Look for "will" in each line of the entries, and return the matching lines.

Data records:
....

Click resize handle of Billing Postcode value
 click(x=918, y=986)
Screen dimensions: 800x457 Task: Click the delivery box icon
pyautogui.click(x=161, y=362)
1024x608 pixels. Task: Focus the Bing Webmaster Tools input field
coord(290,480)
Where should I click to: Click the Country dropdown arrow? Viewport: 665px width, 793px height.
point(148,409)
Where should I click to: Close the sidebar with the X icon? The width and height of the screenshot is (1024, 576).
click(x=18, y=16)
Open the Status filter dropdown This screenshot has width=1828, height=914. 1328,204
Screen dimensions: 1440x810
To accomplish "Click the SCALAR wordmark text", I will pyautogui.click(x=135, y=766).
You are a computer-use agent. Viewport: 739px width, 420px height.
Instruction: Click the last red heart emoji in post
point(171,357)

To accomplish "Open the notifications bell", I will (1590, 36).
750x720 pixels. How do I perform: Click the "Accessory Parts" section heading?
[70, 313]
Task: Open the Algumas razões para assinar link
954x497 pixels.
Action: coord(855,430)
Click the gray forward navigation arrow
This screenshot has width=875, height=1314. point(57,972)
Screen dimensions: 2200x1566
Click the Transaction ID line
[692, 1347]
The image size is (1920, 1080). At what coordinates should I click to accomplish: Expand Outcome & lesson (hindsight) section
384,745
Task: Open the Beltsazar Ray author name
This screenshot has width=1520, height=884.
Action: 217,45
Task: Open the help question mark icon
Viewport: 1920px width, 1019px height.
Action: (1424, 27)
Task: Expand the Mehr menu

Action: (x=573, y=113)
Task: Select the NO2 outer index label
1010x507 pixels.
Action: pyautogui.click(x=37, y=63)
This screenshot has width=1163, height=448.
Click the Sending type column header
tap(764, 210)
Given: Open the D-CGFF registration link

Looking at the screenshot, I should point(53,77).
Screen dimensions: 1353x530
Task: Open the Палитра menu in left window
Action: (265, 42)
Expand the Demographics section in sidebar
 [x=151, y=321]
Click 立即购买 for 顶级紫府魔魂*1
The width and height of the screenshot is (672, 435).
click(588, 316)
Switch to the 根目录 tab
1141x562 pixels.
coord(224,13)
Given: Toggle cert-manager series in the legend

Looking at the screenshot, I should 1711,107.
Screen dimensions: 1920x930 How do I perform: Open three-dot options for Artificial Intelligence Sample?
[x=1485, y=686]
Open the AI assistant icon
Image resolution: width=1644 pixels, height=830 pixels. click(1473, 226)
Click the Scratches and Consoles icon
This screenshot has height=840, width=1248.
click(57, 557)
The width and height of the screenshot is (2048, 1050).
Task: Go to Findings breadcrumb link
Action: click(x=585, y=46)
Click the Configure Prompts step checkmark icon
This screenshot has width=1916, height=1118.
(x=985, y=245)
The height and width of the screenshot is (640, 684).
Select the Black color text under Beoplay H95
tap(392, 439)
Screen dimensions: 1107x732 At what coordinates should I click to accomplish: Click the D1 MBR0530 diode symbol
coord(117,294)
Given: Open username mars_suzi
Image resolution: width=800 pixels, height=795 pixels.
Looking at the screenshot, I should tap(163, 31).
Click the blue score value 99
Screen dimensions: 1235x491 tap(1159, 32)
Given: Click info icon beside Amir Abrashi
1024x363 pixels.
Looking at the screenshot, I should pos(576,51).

....

Written response -
To accomplish "Click the SCALAR wordmark text", I will pyautogui.click(x=135, y=766).
To accomplish "Open the notifications bell", I will (1590, 36).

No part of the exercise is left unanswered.